WHAT TO DO: Each line below that holds the word "agent" counts once; state the total number of such lines and nothing else.
━━━━━━━━━━━━━━━━━━━━
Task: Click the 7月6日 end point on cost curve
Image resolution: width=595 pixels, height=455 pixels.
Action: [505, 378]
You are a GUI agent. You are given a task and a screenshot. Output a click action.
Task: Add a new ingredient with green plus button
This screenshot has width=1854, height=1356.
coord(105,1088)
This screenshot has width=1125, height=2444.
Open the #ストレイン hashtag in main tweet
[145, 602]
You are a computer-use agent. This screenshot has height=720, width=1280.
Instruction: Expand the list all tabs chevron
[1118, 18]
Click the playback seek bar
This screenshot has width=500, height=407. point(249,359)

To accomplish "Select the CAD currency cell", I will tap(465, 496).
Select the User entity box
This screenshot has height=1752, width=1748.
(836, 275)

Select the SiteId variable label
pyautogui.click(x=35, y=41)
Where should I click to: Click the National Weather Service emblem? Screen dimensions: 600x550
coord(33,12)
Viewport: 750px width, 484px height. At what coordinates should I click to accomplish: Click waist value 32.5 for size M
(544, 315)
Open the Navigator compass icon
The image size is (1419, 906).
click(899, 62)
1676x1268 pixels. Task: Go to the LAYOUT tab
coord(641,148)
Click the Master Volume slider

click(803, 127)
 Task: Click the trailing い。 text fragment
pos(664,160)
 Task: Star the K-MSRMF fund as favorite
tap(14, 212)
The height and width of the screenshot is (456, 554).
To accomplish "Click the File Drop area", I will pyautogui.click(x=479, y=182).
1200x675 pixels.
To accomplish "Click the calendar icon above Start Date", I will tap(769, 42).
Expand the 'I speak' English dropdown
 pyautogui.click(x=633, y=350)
━━━━━━━━━━━━━━━━━━━━
EXERCISE ANSWER: 2